• **DOCUMENT SECTION**
--- START ---

DOCKET NO. A-5144-09T4










July 29, 2011

Submitted May 10, 2011 - Decided

Before Judges Payne and Koblitz.

On appeal from the Department of Law and Public Safety, Division of Alcoholic Beverage Control, Appeal Nos. 7387 and 7465.

Calzaretto & Bernstein, L.L.C., attorneys

for appellant (John A. Calzaretto, on the


Ralph R. Kramer, Board Attorney, attorney for respondent Municipal Board of Alcoholic Beverage Control of the City of Camden.

Paula T. Dow, Attorney General, attorney for respondent Division of Alcoholic Beverage Control (Lorinda Lasus, Deputy Attorney General, on the statement in lieu of brief).


On June 23, 2008, the Municipal Alcohol Beverage Control Commission of the City of Camden (Camden ABC) ordered a thirty-day suspension of the liquor license held by River Road Beverage Company, L.L.C., the owner and operator of Rumba Rengue, a Camden club, following the stabbing in the thigh and abdomen of a fifteen-year-old girl by a twenty-year-old girl during the course of the fifteen-year-old's sweet sixteen party at the club. At that time, a special condition was attached to River Road's license prohibiting it from allowing under-age patrons on the premises. On March 9, 2009, the Camden ABC revoked the club's license as the result of an alcohol-fueled homicide involving two minors that originated from a dispute occurring between the two at the club.

--- END ---

• **ACTIVITY A**
According to the liquor license appeal, how long was the suspension the Camden ABC ordered on June 23, 2008?
• **ACTIVITY B**
Resume the liquor license appeal, writing on from its final sentence.
The data that follows comes from a separate source and is unrelated to the liquor license appeal.

• **AVAILABLE DATA**
--- START ---

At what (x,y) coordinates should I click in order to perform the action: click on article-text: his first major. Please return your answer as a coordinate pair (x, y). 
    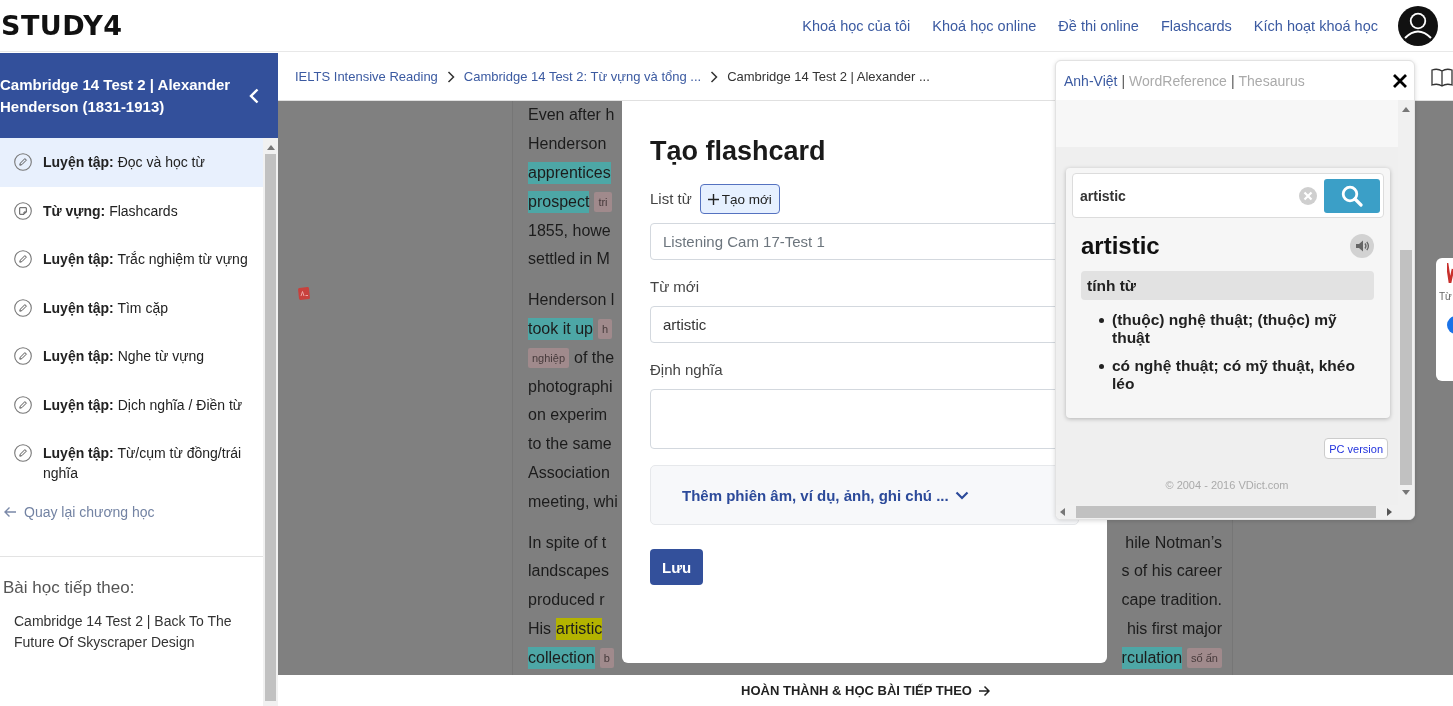
    Looking at the image, I should click on (1174, 628).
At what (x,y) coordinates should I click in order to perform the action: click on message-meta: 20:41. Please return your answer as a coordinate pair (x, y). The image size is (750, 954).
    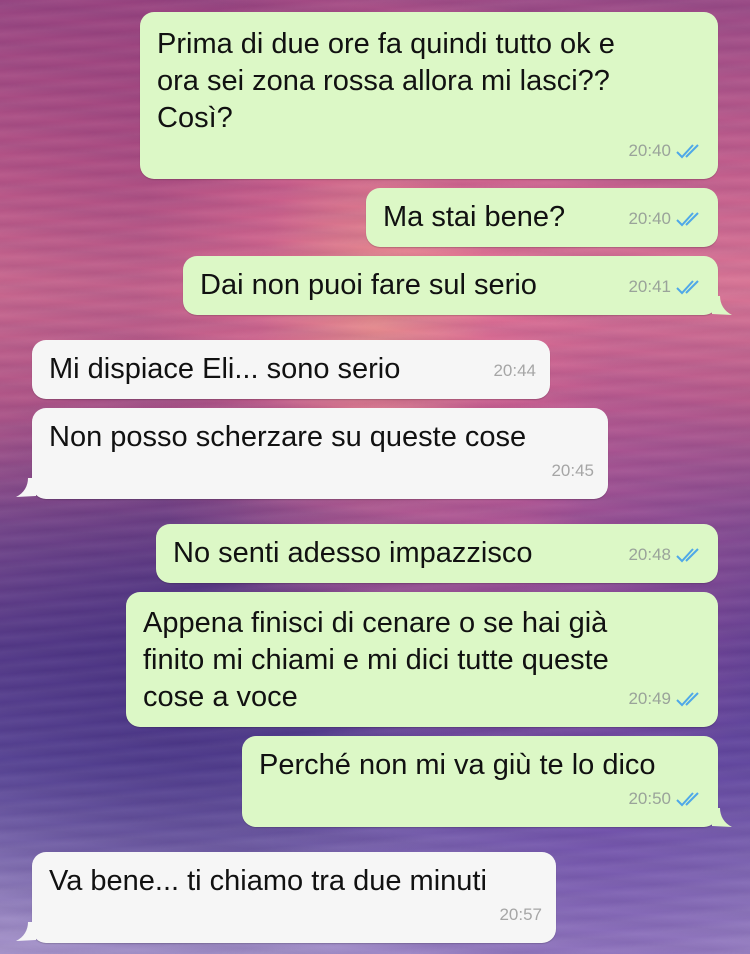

--- END ---

• **TASK OUTPUT A**
Thirty days.

• **TASK OUTPUT B**
The orders were appealed, and the matters were transmitted to the Office of Administrative Law (OAL) as contested cases. Following their consolidation, three days of hearings were held before Administrative Law Judge (ALJ) Susan M. Scarola who, in an opinion issued on November 19, 2009, affirmed the orders of the Camden ABC, determining that River Road had violated N.J.A.C. 13:2-23.6(b), which provides:

Every licensee shall operate its business in an orderly and lawful fashion, so as not to constitute a nuisance. A licensee's responsibility under this subsection includes the conduct of the licensee, its employees and patrons, if such conduct is contrary to the public health, safety and welfare.

Although River Road also appealed the special condition, the ALJ declined to address that appeal, finding that it had not been properly perfected.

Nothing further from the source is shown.